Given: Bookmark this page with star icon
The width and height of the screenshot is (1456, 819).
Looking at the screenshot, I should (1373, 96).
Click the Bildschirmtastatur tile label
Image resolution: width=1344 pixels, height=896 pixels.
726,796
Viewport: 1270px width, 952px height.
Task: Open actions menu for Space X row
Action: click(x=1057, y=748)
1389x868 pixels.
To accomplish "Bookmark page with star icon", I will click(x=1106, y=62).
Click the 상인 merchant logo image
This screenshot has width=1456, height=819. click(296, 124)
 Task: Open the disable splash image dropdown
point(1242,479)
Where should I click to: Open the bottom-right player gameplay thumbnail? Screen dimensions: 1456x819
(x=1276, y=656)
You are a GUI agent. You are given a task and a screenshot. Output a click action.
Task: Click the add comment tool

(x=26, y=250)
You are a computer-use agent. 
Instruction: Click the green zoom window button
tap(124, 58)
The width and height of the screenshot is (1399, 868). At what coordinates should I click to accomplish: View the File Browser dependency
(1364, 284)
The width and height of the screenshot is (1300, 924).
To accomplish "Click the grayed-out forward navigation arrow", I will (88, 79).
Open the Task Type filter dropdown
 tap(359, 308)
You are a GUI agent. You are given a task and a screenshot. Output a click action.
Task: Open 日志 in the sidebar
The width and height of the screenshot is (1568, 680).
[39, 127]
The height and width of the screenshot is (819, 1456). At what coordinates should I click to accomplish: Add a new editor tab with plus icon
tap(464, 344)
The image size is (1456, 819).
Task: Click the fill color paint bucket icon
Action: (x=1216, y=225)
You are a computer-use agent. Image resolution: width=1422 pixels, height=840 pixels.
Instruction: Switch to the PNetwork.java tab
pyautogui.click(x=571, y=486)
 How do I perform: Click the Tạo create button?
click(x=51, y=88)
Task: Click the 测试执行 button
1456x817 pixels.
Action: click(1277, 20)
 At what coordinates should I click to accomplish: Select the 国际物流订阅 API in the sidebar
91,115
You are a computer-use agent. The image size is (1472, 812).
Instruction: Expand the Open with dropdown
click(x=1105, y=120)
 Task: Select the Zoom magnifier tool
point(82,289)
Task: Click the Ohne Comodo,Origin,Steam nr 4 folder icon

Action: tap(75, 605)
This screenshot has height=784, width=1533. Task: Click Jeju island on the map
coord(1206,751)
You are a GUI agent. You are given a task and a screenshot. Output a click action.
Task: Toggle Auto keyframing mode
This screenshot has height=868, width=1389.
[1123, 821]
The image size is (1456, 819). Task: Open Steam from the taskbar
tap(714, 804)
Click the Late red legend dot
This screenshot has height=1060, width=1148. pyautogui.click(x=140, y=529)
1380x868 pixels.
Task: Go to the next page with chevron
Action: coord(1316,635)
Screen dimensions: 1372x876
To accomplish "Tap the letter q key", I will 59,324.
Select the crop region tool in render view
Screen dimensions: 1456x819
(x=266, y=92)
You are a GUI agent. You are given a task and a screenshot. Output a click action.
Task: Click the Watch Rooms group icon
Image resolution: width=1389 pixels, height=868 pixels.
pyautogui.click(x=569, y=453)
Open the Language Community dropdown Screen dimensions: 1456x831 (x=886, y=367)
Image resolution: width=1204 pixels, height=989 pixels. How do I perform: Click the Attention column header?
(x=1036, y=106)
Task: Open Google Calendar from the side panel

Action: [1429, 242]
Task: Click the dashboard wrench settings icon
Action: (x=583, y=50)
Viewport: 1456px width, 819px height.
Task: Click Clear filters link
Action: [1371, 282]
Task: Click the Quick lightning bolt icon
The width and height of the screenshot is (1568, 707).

:::::

*TASK STATEMENT:* Give back each record exactly, from the first line through the last.

*RESULT BELOW:*
Given: Bookmark this page with star icon
The width and height of the screenshot is (1456, 819).
Looking at the screenshot, I should (1373, 96).
Click the Bildschirmtastatur tile label
Image resolution: width=1344 pixels, height=896 pixels.
726,796
Viewport: 1270px width, 952px height.
Task: Open actions menu for Space X row
Action: click(x=1057, y=748)
1389x868 pixels.
To accomplish "Bookmark page with star icon", I will click(x=1106, y=62).
Click the 상인 merchant logo image
This screenshot has width=1456, height=819. click(296, 124)
 Task: Open the disable splash image dropdown
point(1242,479)
Where should I click to: Open the bottom-right player gameplay thumbnail? Screen dimensions: 1456x819
(x=1276, y=656)
You are a GUI agent. You are given a task and a screenshot. Output a click action.
Task: Click the add comment tool

(x=26, y=250)
You are a computer-use agent. 
Instruction: Click the green zoom window button
tap(124, 58)
The width and height of the screenshot is (1399, 868). At what coordinates should I click to accomplish: View the File Browser dependency
(1364, 284)
The width and height of the screenshot is (1300, 924).
To accomplish "Click the grayed-out forward navigation arrow", I will (88, 79).
Open the Task Type filter dropdown
 tap(359, 308)
You are a GUI agent. You are given a task and a screenshot. Output a click action.
Task: Open 日志 in the sidebar
The width and height of the screenshot is (1568, 680).
[39, 127]
The height and width of the screenshot is (819, 1456). At what coordinates should I click to accomplish: Add a new editor tab with plus icon
tap(464, 344)
The image size is (1456, 819).
Task: Click the fill color paint bucket icon
Action: (x=1216, y=225)
You are a computer-use agent. Image resolution: width=1422 pixels, height=840 pixels.
Instruction: Switch to the PNetwork.java tab
pyautogui.click(x=571, y=486)
 How do I perform: Click the Tạo create button?
click(x=51, y=88)
Task: Click the 测试执行 button
1456x817 pixels.
Action: click(1277, 20)
 At what coordinates should I click to accomplish: Select the 国际物流订阅 API in the sidebar
91,115
You are a computer-use agent. The image size is (1472, 812).
Instruction: Expand the Open with dropdown
click(x=1105, y=120)
 Task: Select the Zoom magnifier tool
point(82,289)
Task: Click the Ohne Comodo,Origin,Steam nr 4 folder icon

Action: tap(75, 605)
This screenshot has height=784, width=1533. Task: Click Jeju island on the map
coord(1206,751)
You are a GUI agent. You are given a task and a screenshot. Output a click action.
Task: Toggle Auto keyframing mode
This screenshot has height=868, width=1389.
[1123, 821]
The image size is (1456, 819). Task: Open Steam from the taskbar
tap(714, 804)
Click the Late red legend dot
This screenshot has height=1060, width=1148. pyautogui.click(x=140, y=529)
1380x868 pixels.
Task: Go to the next page with chevron
Action: coord(1316,635)
Screen dimensions: 1372x876
To accomplish "Tap the letter q key", I will 59,324.
Select the crop region tool in render view
Screen dimensions: 1456x819
(x=266, y=92)
You are a GUI agent. You are given a task and a screenshot. Output a click action.
Task: Click the Watch Rooms group icon
Image resolution: width=1389 pixels, height=868 pixels.
pyautogui.click(x=569, y=453)
Open the Language Community dropdown Screen dimensions: 1456x831 (x=886, y=367)
Image resolution: width=1204 pixels, height=989 pixels. How do I perform: Click the Attention column header?
(x=1036, y=106)
Task: Open Google Calendar from the side panel

Action: [1429, 242]
Task: Click the dashboard wrench settings icon
Action: (x=583, y=50)
Viewport: 1456px width, 819px height.
Task: Click Clear filters link
Action: [1371, 282]
Task: Click the Quick lightning bolt icon
The width and height of the screenshot is (1568, 707).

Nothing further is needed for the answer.